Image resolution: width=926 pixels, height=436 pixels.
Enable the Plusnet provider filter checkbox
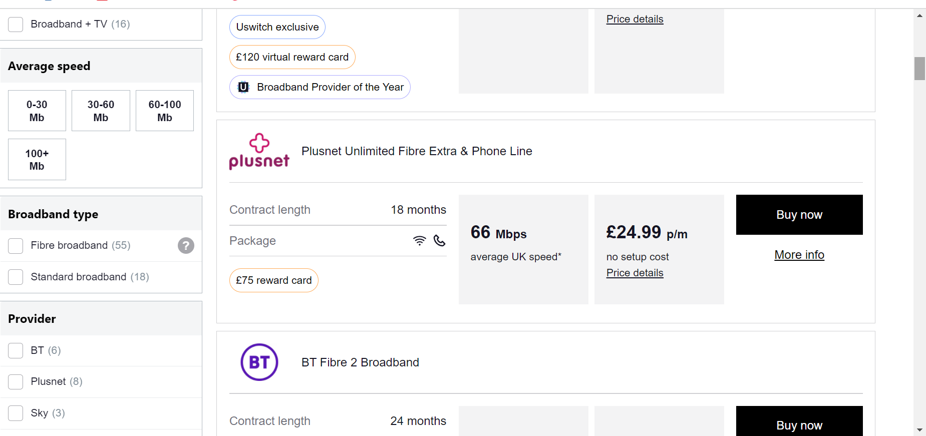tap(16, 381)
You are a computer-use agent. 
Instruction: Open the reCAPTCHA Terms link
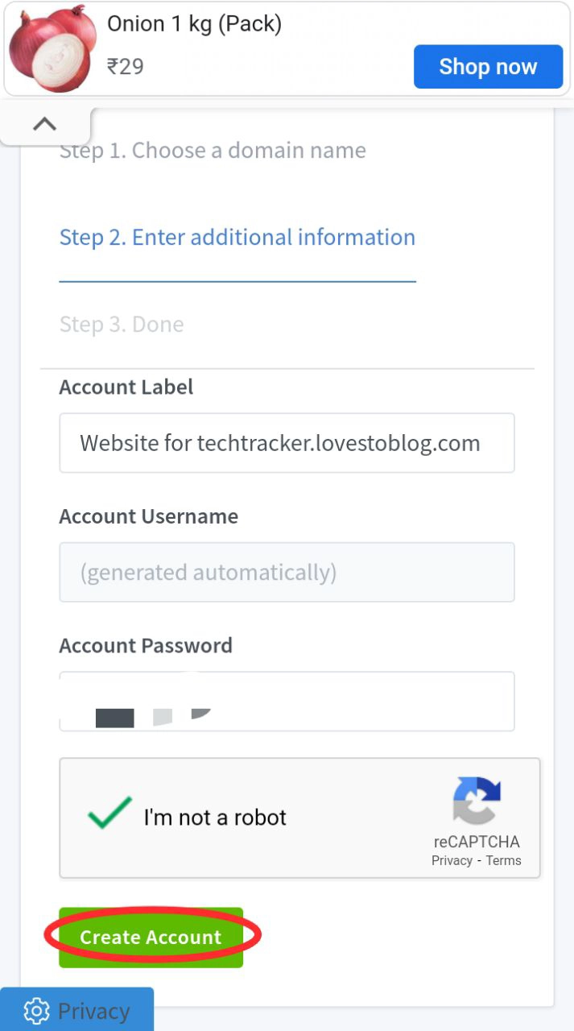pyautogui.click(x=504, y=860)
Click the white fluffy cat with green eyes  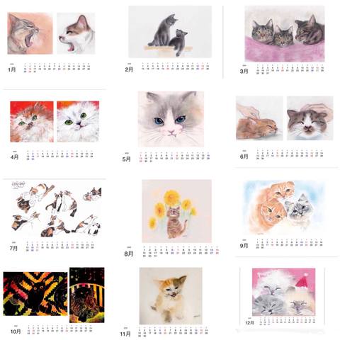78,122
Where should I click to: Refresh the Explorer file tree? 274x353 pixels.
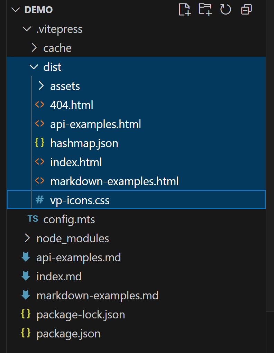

⁂

What lines of the material above hold the string "pixels"? Please copy them.

Image resolution: width=926 pixels, height=436 pixels.
Where should I click to: Refresh the Explorer file tree? 274x353 pixels.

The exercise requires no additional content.